I was in a large major name supermarket in East London and as part of my shopping, I bought a couple of gift cards for two young families in our extended family (they particularly can use the money far better than I can choose).

So the first thing I put through the till is two Christmassy decorated gift cards and ask the assistant if I can load forty quid each on them.

Just as a courtesy I showed my Amex card and asked can I pay with this? That immediately caused a look of consternation and the light went on for the checkout manager to attend my enquiry. The answer was no ... debit cards only. I showed my Nationwide VISA credit card. Surely I can use this? No. Debit cards only and be used to load cash onto gift cards.

Turns out that they have had such a problem with stolen cards in the store that this is regrettably their local policy.

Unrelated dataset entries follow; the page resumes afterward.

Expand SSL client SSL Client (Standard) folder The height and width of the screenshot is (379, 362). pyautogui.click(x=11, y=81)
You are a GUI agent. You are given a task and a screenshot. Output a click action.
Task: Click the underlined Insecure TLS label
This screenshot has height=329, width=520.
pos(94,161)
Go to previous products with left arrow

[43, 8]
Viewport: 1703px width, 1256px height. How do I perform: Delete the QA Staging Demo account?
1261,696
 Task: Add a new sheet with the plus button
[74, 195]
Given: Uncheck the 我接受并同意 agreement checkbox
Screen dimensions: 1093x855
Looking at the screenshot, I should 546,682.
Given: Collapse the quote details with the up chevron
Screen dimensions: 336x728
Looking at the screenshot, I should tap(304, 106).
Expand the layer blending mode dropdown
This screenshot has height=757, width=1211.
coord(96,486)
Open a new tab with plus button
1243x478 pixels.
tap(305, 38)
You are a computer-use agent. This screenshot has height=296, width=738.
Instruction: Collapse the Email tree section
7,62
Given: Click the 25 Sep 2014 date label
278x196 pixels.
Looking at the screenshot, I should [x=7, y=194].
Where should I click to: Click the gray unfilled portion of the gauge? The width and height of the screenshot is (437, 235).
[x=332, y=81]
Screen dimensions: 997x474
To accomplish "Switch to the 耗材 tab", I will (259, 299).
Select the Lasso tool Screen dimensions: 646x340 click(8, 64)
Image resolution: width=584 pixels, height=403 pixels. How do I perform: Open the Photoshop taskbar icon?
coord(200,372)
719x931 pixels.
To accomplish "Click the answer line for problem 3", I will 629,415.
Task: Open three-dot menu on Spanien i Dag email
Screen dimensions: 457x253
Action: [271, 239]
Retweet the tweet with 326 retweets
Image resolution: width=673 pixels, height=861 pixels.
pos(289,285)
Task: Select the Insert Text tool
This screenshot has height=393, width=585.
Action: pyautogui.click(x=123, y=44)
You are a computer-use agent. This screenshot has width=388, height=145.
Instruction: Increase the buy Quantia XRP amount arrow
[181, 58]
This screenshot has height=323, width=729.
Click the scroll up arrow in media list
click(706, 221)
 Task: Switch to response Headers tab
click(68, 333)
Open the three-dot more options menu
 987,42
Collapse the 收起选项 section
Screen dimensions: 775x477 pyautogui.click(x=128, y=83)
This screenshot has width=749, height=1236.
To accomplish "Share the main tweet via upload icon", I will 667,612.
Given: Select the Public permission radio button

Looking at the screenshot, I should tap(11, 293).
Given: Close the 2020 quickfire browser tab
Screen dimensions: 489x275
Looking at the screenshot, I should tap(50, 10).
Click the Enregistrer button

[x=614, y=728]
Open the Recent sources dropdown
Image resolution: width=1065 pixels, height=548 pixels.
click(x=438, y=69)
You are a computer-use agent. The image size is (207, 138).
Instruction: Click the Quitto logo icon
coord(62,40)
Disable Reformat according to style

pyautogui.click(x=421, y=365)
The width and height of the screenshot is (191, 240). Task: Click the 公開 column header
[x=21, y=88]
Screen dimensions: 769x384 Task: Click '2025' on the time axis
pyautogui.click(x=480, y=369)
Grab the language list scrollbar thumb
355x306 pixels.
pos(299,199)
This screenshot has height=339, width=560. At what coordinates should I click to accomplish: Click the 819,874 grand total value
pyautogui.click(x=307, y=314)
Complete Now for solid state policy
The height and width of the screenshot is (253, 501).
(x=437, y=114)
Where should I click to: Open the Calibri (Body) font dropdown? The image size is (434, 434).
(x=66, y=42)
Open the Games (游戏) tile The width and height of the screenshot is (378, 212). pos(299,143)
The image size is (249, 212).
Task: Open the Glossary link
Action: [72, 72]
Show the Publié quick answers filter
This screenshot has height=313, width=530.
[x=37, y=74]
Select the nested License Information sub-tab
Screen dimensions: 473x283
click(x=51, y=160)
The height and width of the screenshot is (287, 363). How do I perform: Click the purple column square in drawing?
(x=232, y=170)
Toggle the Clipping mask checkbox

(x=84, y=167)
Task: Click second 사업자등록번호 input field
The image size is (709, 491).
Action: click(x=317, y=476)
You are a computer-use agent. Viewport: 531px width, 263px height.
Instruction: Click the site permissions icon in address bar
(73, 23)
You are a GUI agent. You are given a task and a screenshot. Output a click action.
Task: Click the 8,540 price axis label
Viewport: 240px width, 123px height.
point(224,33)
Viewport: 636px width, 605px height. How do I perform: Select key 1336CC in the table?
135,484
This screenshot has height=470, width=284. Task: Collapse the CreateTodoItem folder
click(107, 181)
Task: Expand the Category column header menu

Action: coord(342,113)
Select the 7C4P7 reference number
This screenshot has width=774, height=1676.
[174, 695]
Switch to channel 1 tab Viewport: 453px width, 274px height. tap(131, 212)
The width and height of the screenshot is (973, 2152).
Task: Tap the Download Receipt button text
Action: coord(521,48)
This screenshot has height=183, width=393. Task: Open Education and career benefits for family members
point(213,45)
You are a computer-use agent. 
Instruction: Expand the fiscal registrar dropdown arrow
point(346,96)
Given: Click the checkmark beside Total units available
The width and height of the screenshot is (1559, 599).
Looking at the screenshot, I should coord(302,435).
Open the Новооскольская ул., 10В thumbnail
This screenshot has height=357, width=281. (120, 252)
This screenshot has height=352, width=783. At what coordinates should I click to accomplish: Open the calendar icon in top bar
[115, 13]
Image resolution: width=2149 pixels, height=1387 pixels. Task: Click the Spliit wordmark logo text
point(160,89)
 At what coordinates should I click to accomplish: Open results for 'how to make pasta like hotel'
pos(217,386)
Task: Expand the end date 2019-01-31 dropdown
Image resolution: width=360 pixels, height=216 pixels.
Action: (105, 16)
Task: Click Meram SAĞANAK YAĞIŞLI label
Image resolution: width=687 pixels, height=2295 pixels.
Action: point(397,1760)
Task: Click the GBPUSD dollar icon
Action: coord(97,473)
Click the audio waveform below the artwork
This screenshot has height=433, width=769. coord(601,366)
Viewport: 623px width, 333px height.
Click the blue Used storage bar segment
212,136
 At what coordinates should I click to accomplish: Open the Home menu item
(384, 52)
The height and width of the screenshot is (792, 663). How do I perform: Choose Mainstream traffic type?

Credit to the checkout manager and the major supermarket however, because our friendly chat resulted in the policy being waived as I and my card was assessed as no risk.

But while I was there, I was also told that they'd had to close their overnight automated cashless petrol station facility recently because it was almost drained one night by systematic use of stolen cards (at £99 max spend per card).

Question is, why are we kept completely in the dark about this huge crime wave? Various agencies and politicians love congratulating themselves on reducing burglary statistics, but so what? Burglary ain't where the criminals make their money anymore, and so it has been for a decade I reckon.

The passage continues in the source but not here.